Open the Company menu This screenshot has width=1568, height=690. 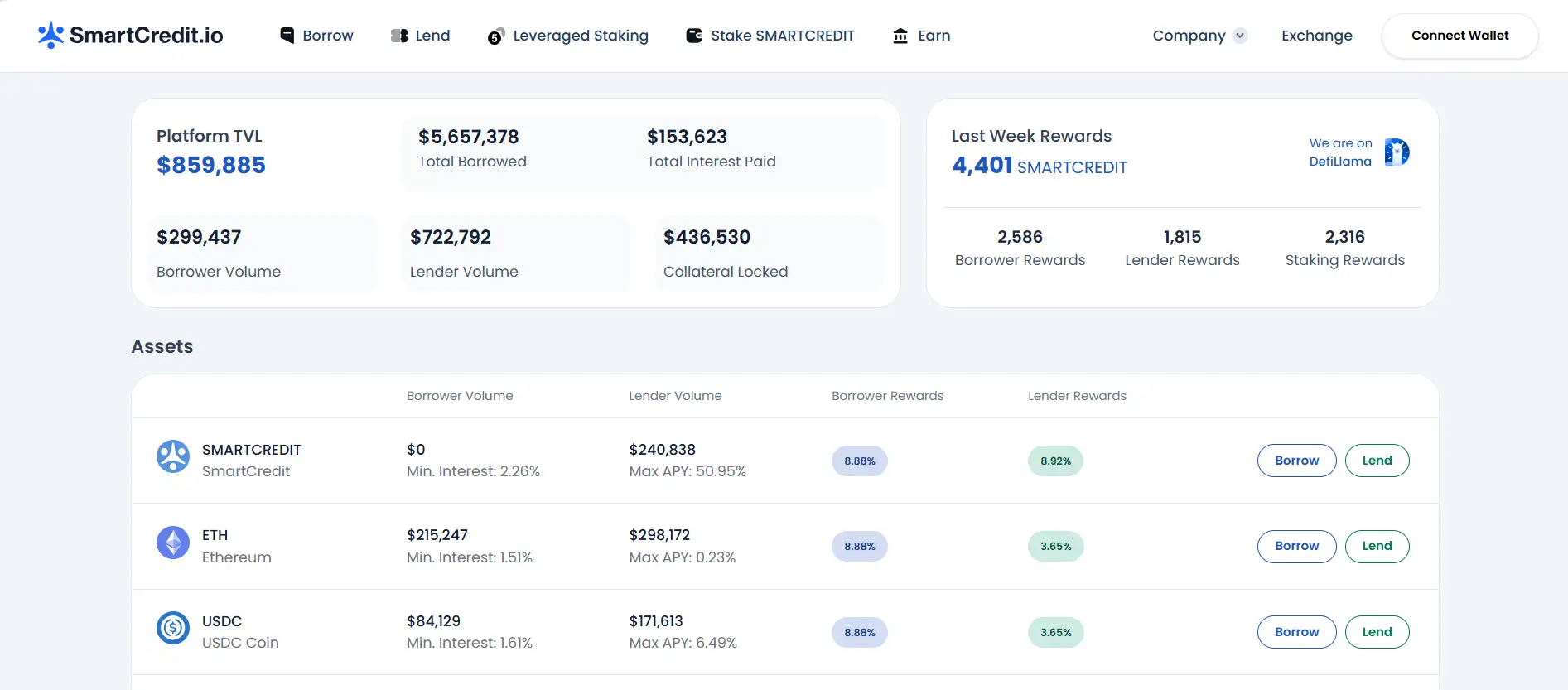tap(1189, 36)

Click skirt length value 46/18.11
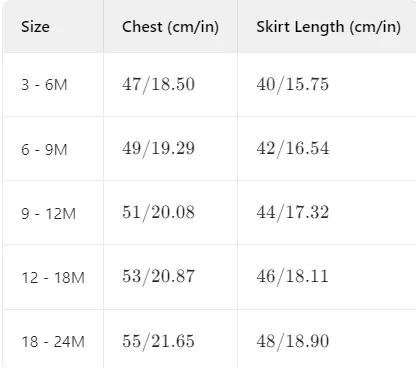click(293, 276)
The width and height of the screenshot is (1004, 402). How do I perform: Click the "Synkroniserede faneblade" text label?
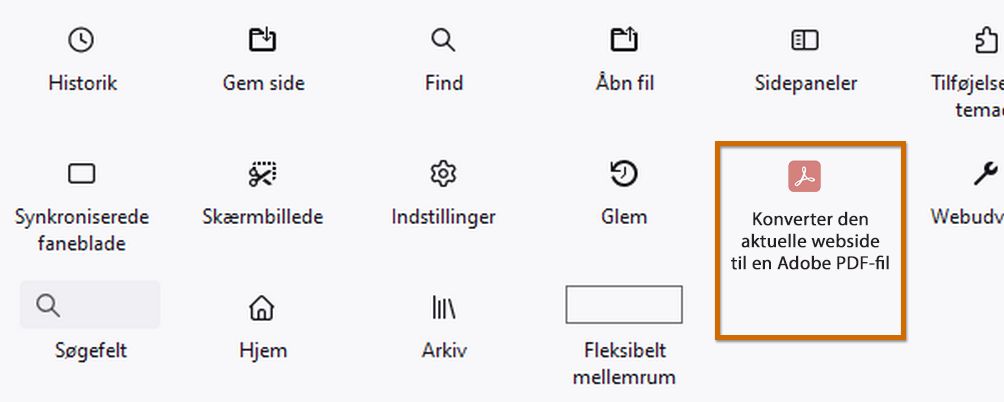click(x=81, y=229)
━━━━
-- Task to complete --
Will you repeat the material above, but only from the line containing "Click skirt length value 46/18.11" through its last line, exactly and without the pictures?

-- Solution to the exercise --
Click skirt length value 46/18.11
click(293, 276)
The width and height of the screenshot is (1004, 402). How do I perform: Click the "Synkroniserede faneblade" text label?
click(x=81, y=229)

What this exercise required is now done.